Their worries were small. Maybe that was what I liked best about spending time with them.
I sipped on my ginger spice latte, watching them gesture animatedly through their conversation about recent roster changes in the upcoming NHL season, and smiled.
Marc had that typical Clark Kent bearing about him—good-looking even with a comb-over and glasses, and gifted with the body of a linebacker, all lean muscle.
He actually worked through his undergrad degree on a sports scholarship before getting into medical school.
His brains and brawn should have been the perfect combination for me, but we’d only ever been friends. I couldn’t see him any other way.
Joseph, on the other hand, had asked me out two years ago, and I’d refused.
He was a gorgeously fit Black man with sharp features, a sexy fade, short haircut, and dark soul-sucking eyes that generally made women fall over themselves for a date with him.
His tight tees showed off his abs, and he wasn’t shy about putting his other muscles on display.
Unfortunately for me, I enjoyed teasing him about his sexual prowess more than I was interested in being one of his conquests.
Last summer, the three of us and another school friend, Jennifer, volunteered for the same outreach program.
We’d spent almost every waking moment together.
This year, Joseph and Marc volunteered in clinics, while Jennifer found a short-term internship at a lab.
Instead of joining them, I took the summer off, knowing Renzo was getting out of prison.
This was the first time we’d seen each other all summer.
“So how have you both been?”
Joseph, of course, gave me a rundown of the clinic’s hottest nurses and medical assistants, including the administrative assistant he was currently sleeping with.
Big eyeroll there. Marc, instead, dumped information on the best cases he’d seen so far—much more interesting.
Neither had any good gossip to share, which made Jennifer’s absence all the more noticeable.
“And you?” Marc asked. “We’ve barely heard from you.”
“Yeah, I’ve been missing your elbow jabs when I win over a woman you failed to warn away.” That had become Joseph’s and my game. He chose a woman to seduce. I bet he couldn’t, then actively worked to show her how wrong he was for her. It was sad how often I lost our little game.

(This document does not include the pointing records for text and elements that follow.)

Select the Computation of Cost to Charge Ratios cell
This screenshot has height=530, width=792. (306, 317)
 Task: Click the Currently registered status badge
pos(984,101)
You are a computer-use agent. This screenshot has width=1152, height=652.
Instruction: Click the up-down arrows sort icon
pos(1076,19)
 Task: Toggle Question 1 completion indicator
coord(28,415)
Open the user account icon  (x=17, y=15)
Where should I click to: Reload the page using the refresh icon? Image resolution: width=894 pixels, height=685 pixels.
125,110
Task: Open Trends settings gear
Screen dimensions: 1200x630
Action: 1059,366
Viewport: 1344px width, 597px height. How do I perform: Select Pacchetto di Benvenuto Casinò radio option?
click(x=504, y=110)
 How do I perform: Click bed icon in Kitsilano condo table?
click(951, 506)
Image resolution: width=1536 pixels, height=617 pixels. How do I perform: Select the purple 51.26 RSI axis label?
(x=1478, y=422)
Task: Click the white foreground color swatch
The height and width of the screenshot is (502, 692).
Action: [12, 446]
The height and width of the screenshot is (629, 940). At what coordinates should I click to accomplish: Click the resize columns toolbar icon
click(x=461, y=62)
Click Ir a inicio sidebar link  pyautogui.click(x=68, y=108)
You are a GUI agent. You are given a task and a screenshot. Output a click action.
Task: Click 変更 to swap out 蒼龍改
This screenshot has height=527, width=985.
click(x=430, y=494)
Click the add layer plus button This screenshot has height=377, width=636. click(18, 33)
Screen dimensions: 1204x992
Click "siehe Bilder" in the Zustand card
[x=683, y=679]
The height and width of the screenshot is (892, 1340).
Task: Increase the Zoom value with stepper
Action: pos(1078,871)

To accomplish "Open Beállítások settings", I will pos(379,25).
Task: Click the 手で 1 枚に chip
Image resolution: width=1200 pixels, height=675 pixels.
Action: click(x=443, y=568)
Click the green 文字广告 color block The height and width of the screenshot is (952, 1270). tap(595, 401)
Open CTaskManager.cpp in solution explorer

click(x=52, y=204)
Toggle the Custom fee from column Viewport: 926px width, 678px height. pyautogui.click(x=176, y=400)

“Aw, you bored without me?” I teased.
“Don’t answer if you know what’s good for you.” The growled words came from directly behind me.
I turned in my seat, disbelieving. It really was Renzo. He stood there straight as a board, chest puffed, fists clenched at his sides, all suited up. A line was furrowed between his brows, his green eyes dark and foreboding.
“Hey, buddy, you’ve got the wrong table.” Joseph waved him off.
“Do I?” With the aggression pulsating from Renzo in waves, it was a miracle he hadn’t drawn his gun from his holster or slipped out the knife I knew he hid up his sleeve.
Eyes throughout the café were flicking our way.
“Renzo, this isn’t the time. I’m with friends. We’ll talk later.”
“We’ll talk now, Ainsley.”
The gravelly demand sent my body into a frenzy, my pussy clenching on nothing but air. My skin prickled, yearning for his touch. It was annoying how easily he drew me in with just a few words. He didn’t get to show up now, after I’d been waiting for him for the last four days.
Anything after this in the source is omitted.